Modern cloud-based applications are in a constant state of change as SaaS providers add new features and build increasingly comprehensive data models. Your typical SaaS API endpoint will periodically update as these changes, ranging from new columns and tables to fundamental reorganizations of the entire schema, are reflected in the data available to the general public.
These updates can completely interrupt a traditional ETL data pipeline. Extraction and transformation scripts that depend on highly specific configurations of data will break upon encountering unexpected elements, meaning that the pipeline never reaches the loading stage. Typically, to accommodate these changes, you will need to completely rebuild the data pipeline. Anyone who has been involved in a data integration project can attest to the engineering hours (and mental anguish) it entails.
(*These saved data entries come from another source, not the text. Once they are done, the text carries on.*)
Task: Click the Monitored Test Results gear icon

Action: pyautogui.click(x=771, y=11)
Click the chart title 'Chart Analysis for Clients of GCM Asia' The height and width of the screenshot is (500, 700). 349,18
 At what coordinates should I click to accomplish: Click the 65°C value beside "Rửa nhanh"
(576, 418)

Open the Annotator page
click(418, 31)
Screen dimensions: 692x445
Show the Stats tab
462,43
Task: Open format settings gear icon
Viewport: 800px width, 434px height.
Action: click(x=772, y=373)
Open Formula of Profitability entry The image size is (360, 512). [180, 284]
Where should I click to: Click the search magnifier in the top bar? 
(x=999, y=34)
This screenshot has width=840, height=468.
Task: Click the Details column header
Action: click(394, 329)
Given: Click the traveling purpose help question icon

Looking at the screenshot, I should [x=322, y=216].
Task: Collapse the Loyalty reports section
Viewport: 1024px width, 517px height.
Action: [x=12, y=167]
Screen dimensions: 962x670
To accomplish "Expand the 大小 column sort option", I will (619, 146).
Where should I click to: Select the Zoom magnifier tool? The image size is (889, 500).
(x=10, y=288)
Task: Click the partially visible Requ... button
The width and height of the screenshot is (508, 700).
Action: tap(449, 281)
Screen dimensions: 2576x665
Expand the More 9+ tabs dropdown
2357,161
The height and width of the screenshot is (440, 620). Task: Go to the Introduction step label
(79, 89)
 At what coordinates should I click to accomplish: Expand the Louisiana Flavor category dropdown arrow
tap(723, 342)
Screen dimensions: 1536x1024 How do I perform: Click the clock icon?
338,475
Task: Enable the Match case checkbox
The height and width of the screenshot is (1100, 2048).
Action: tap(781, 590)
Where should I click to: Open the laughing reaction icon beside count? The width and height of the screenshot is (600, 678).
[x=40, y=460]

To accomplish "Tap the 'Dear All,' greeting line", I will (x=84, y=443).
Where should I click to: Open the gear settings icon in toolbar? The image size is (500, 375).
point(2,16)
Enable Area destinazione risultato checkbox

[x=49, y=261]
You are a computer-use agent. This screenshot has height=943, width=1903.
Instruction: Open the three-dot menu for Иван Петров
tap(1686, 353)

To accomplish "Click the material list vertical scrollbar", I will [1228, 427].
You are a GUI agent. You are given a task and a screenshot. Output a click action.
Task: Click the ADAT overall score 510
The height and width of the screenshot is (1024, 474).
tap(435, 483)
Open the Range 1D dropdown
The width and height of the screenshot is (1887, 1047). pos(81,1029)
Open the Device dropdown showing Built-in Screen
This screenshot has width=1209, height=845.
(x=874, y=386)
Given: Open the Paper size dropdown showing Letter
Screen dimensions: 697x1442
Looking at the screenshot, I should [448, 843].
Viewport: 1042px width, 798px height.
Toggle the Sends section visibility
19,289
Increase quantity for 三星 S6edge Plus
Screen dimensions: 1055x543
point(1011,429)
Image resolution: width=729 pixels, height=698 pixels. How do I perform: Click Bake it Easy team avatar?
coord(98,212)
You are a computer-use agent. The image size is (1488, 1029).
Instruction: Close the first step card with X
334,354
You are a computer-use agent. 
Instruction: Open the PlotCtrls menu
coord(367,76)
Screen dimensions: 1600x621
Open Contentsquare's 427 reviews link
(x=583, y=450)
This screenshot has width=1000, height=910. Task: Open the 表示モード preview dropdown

From an analyst’s standpoint, these interruptions mean downtime and stale data as syncs are set back by some interval of time. From the standpoint of a data engineer or IT person, this means yet another obstacle to meeting their SLA.
There are two ways to overcome this particular challenge. Both involve ELT rather than ETL. The first, naive approach is to focus on the “EL” part of the process. You can build a system that strictly extracts and loads raw data and is completely agnostic to the underlying data model. This allows you to build a data repository of record that your analysts can revisit whenever the schema changes at the source.
The second way to overcome this challenge is a refinement of the first. The sequence remains ELT, but the entire process is automated and outsourced to a third party. The third party’s role is to develop a fine-grained understanding of the data models underlying every data source in order to develop a normalized schema, and to maintain that data pipeline after it is built.
At Fivetran, we automatically, incrementally, and comprehensively propagate schema changes from the source to your data warehouse. We handle this in a few ways, depending on the situation:
1. If your source adds a new column, we will detect the change and add the same column in our warehouse, backfilling the data if applicable.
2. If a column is removed we won’t delete it outright from your data warehouse but “soft-delete” it and mark future records NULL so that the old data remains as a historical point of reference.
3. If a column’s datatypes change, we will do our best to losslessly accept both the old and new data by retaining the old column and creating a new column with a data type accommodating both the old and new data. You can then create views off that table.
4. If your source adds a new table, we will begin syncing it like any other.
5. If a table is deleted in your source, we will leave it alone in your warehouse.
In short, every change made to the source schema is immediately and losslessly replicated in your data repository of record. We strive to prevent your data pipeline from experiencing any downtime as a result of upstream changes at the source.